Programa katılan “Greenpeace” üyesi katılımcıların daha çok sloganik yaklaşımına karşın Sayın Kazmaz ayağı yere basan eleştiriler yaparak aslında HES santrallerine karşı olmadığını ama yapılan işin kurallara uygun bir şekilde sürdürülmediği fikrinden hareketle, Karadeniz derelerinin, bitki örtüsünün hovardaca tahrip edilmemesini savundu. Hatta kamuoyunun bilmediği birçok şeyi de yetkililere ikrar da ettirdi. Mesela ben ilk defa duydum bu program sayesinde ÇED raporlarıyla ilgili yüzde oranlarının değiştiğini.

 

Ne yalan söyleyeyim Rize’mize bir çivi çakılsa ben heyecanlanırım. HES’lerle ilgili ilk haberleri duyunca Senoz’un, Rize’nin boşa akan derelerinin artık devlet kontrolünde değerlendirilecek olması ve köylerini boşaltıp büyük şehirlerin varoşlarında hayat mücadelesi veren hemşerilerimizin kaderlerinin değişeceğini düşündüm.

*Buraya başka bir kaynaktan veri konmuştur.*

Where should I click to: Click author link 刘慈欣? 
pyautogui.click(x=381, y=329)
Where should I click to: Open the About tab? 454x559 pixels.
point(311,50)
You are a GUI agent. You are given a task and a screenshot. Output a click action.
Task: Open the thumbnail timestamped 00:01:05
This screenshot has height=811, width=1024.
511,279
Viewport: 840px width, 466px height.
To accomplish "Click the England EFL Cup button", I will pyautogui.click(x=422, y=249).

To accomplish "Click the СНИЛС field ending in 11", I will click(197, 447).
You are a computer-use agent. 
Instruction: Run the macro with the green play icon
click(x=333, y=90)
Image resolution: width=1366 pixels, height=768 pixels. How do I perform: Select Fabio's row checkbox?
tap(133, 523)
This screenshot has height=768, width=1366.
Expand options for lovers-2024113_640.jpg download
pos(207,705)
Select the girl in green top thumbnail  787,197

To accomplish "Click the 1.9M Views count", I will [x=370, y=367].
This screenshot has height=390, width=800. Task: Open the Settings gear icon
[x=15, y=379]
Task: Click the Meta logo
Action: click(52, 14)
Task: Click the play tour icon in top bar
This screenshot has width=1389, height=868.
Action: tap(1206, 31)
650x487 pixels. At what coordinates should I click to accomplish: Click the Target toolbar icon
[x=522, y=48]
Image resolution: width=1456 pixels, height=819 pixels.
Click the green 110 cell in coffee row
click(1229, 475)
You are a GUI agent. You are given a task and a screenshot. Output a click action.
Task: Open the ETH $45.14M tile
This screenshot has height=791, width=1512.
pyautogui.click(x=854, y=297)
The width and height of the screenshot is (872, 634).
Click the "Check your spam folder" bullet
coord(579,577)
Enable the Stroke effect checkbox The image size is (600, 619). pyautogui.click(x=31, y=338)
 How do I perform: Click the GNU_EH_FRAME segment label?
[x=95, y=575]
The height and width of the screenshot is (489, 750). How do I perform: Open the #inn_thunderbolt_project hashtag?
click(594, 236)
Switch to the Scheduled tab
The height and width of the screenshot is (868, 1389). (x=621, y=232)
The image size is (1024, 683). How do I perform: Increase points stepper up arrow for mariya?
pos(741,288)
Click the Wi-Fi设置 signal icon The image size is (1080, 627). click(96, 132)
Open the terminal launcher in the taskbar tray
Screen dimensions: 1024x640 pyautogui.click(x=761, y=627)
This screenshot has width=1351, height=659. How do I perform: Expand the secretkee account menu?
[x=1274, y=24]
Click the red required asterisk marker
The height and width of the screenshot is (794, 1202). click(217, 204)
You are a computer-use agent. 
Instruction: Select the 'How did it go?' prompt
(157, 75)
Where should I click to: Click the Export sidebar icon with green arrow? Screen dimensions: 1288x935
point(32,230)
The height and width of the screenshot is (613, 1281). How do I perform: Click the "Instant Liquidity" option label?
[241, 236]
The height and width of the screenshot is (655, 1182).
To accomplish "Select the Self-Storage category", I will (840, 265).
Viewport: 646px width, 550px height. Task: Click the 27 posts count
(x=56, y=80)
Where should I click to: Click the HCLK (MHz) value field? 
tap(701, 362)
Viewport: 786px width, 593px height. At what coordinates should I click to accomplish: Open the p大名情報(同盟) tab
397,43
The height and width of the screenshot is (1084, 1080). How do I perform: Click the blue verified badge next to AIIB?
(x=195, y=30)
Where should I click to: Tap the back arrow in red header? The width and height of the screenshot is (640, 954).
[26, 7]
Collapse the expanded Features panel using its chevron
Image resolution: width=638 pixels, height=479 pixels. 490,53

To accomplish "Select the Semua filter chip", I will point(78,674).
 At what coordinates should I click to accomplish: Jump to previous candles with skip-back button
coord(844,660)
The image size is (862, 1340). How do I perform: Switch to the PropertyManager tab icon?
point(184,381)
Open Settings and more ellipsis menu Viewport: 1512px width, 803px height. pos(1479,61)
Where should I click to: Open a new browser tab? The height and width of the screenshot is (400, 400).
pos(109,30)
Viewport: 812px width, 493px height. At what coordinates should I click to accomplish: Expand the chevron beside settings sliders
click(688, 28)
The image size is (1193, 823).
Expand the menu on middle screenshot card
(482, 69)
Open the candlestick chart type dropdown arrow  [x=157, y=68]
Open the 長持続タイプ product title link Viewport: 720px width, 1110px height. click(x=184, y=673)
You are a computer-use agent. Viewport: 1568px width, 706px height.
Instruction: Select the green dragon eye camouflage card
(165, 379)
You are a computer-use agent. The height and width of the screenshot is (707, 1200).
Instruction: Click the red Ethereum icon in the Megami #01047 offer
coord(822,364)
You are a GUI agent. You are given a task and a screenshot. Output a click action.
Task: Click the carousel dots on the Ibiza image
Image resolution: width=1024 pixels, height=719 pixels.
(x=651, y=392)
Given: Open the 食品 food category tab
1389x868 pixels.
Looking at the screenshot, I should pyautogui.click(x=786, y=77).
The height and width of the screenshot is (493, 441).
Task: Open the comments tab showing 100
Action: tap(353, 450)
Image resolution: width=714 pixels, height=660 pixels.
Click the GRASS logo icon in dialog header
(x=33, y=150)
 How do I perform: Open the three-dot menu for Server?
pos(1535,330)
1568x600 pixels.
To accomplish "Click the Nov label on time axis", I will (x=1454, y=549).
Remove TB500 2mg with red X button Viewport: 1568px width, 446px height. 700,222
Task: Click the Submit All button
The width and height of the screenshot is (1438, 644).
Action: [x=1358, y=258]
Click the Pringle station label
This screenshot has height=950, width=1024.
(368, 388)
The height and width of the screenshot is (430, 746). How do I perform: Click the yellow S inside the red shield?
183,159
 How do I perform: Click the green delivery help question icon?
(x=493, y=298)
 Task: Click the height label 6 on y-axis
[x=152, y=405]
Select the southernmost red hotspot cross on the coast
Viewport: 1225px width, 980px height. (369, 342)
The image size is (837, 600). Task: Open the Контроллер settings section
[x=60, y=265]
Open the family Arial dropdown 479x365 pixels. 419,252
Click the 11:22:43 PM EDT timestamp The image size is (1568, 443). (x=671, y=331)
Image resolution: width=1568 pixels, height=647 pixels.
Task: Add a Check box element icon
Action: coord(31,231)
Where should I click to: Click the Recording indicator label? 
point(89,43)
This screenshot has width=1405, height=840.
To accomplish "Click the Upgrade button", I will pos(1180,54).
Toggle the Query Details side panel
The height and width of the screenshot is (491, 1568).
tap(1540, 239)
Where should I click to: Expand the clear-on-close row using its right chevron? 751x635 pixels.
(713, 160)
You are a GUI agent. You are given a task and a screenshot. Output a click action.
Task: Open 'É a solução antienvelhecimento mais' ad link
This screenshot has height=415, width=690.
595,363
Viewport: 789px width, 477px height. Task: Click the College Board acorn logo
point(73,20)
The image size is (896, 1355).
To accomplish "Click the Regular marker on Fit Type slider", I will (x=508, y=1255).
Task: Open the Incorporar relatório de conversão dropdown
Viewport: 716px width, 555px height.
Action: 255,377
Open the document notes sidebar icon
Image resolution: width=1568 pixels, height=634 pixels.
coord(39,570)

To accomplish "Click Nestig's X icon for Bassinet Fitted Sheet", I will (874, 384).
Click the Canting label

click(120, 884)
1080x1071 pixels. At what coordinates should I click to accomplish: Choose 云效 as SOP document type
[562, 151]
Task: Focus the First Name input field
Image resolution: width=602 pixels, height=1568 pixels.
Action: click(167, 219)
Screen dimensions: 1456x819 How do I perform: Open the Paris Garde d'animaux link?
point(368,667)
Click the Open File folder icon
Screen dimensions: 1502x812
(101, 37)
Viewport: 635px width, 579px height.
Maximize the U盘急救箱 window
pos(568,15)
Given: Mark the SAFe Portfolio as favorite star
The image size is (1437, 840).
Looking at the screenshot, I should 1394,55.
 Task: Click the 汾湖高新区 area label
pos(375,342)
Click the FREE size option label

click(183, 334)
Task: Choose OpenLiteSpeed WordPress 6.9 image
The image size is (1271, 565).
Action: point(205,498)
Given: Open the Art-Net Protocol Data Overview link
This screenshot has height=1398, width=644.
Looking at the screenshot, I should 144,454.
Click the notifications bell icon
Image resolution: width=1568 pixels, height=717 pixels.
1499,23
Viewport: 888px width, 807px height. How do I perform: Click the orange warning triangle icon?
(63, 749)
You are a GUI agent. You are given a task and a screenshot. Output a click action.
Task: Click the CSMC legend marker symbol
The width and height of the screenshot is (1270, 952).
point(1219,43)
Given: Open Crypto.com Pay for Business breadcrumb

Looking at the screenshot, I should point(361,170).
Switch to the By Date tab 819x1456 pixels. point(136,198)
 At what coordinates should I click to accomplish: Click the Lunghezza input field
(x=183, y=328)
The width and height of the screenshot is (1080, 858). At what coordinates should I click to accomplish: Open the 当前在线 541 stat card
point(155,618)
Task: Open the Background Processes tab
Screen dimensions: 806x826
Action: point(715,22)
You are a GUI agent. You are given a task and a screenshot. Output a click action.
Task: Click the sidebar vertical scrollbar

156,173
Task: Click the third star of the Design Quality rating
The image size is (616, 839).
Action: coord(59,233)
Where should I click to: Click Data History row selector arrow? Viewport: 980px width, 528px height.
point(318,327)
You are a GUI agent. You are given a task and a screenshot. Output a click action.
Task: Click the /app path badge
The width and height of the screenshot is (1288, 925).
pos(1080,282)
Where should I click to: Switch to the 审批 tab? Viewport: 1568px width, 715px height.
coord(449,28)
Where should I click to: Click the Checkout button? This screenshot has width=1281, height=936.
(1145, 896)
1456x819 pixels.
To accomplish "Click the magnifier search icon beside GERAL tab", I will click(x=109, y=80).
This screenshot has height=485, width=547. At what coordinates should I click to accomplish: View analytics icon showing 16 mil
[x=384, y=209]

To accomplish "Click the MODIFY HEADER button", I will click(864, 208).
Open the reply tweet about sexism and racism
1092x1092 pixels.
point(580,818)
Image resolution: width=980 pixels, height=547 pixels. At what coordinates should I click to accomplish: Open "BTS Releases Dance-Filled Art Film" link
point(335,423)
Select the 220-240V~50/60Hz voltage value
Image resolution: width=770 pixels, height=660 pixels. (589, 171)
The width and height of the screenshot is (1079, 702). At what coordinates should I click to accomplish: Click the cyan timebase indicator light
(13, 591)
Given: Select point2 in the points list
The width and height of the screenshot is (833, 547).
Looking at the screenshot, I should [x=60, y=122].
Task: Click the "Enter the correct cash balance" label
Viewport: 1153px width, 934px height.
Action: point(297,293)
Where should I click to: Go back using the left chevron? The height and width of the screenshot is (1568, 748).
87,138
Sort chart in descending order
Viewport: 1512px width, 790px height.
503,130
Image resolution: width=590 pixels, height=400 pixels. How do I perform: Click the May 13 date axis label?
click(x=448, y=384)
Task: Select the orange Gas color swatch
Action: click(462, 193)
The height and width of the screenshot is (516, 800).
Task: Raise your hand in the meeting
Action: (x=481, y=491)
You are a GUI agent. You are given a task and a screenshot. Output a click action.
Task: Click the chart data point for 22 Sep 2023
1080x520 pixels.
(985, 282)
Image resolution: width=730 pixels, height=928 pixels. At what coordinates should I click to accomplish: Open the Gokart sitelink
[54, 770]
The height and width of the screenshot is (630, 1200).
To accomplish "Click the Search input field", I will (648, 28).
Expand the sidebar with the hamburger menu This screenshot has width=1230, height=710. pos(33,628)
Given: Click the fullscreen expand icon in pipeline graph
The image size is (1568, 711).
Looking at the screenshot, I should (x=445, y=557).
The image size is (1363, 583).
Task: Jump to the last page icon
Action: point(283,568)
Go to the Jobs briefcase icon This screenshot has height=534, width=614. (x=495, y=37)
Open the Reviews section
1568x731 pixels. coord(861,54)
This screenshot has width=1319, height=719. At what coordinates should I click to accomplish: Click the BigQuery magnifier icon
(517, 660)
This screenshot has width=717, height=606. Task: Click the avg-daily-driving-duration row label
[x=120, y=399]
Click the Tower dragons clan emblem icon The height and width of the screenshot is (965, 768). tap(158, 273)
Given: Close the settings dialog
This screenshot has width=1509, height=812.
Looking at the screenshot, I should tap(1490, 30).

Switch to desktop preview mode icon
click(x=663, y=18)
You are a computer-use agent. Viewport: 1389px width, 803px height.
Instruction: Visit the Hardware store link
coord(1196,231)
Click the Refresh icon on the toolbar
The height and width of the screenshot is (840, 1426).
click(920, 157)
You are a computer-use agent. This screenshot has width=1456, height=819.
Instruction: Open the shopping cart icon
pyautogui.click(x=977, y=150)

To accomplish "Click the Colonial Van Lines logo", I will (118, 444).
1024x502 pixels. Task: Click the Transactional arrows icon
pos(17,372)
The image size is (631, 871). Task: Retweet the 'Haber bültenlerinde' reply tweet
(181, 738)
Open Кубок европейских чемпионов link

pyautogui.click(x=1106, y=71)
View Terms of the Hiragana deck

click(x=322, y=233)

Ve hala da o düşüncedeyim… Elbette ne olursa olsun, nasıl olursa olsun mantığıyla değil, tıpkı Sayın Kazmaz’ın ifade ettiği gibi her şeyi şeffaf bir şekilde kamuoyu ile paylaşarak yatırımların bölge insanına yarar getirmesi için gerekli tedbirlerle birlikte yatırıma dönüşmesi en büyük arzumdur.

 

Yaylalarımızı boşalttık… Köylerimizi boşalttık… ve dönüp geriye bakmadık bile! Boşalttığımız köylerimize bugüne kadar ne katkımız oldu? Hangi yatırımı düşündük, geleceğe dair ne gibi projelerimiz var?

 

Evet, ülkemizin olduğu gibi bizim yöremizin de yatırıma ihtiyacı var. Bu ülkenin mühendisine, bürokratına, yatırımcısına, kısaca insanına güvenelim artık!

Hadi gelin hep beraber hayal kuralım! Yapılan barajlarda balık avlamalarımızı, kayıkla gezintilerimizi ve bu HES santrallerinin bölgemize ve ülkemize getireceği katkıları!...

 

Daha önce bu konuda yazmış olduğum “Senoz’u gurbet olmaktan çıkaralım” ve “Tomurcuk derdinde olmayan ağaç odundur” yazılarımız tamamlayıcısı olarak okuyun ve değerlendirin lütfen bu satırlarımı… Zannedersem meramımı bu sefer tam anlatabilmişim. Ve bazı dostlarımın benim HES’ler konusundaki düşüncelerimle ilgili kafalarındaki soruları cevaplandırabilmişimdir umarım…

Görüşmek dileğiyle, Allaha emanet olun…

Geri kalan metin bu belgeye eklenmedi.